Saturday, November 01, 2008

All too true

Digby nicely sums up how the right wing's complete lack of scruples or first principles which won't be tossed away where politically convenient has made it impossible to have a genuine conversation about what kinds of actions are and aren't acceptable:
(T)hey have retired the concept of hypocrisy. It goes far beyond double standards or duplicity or bad faith. There's an aggression to it, a boldness, that dares people to bring up the bald and obvious fact that the person making the charge is herself a far worse perpetrator of the thing she is decrying. There's an intellectual violence in it.

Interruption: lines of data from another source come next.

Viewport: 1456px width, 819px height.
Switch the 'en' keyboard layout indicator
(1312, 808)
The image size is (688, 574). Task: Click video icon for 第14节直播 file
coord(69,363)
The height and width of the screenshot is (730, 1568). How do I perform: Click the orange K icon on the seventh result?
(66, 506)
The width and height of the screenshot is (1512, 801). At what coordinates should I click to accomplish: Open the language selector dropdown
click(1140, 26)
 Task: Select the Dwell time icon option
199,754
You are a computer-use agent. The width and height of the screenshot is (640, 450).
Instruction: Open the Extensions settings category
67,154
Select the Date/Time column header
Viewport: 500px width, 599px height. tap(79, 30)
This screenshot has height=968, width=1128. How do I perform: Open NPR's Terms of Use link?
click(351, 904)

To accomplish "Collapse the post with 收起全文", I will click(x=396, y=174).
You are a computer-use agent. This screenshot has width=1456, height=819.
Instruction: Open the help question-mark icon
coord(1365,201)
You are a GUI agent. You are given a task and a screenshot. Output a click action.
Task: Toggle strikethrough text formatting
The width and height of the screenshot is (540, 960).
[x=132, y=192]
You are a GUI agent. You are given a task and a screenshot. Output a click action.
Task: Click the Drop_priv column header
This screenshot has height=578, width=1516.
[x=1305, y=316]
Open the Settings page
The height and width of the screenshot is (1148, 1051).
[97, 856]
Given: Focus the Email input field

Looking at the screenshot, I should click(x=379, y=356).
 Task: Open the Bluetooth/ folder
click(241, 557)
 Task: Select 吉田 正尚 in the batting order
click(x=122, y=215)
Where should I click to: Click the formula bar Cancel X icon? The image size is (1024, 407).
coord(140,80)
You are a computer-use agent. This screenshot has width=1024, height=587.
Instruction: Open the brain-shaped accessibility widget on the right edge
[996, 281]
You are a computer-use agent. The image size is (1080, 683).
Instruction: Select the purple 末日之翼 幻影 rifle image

In a world in which the conservatives weren't such post modern shape shifters, we could come to a consensus on certain issues in this country --- like privacy, for instance. We could agree that it's wrong for government employees to use private information for partisan purposes --- or for the media, including bloggers, to stalk and publish private information of anyone who dares speak out for a political cause. But we don't live in a world like that.

We live in a world where the right wing ruthlessly and without mercy degrades and attacks by any means necessary what they perceive as the enemy, and then uses the great principles of democracy and fair play when the same is done to them. They leave the rest of us standing on the sidelines looking like fools for ever caring about anything but winning.

(I)t's not that I believe liberals are purely good and decent. We have many, many faults and are almost preternaturally talented at seizing defeat from the jaws of victory before we even get finished celebrating. But failing to truly grok just how pernicious this right wing rejection of hypocrisy really is and how much power it gives them is a foolish mistake.
And lest there be any doubt, no, the Cons at home aren't any different.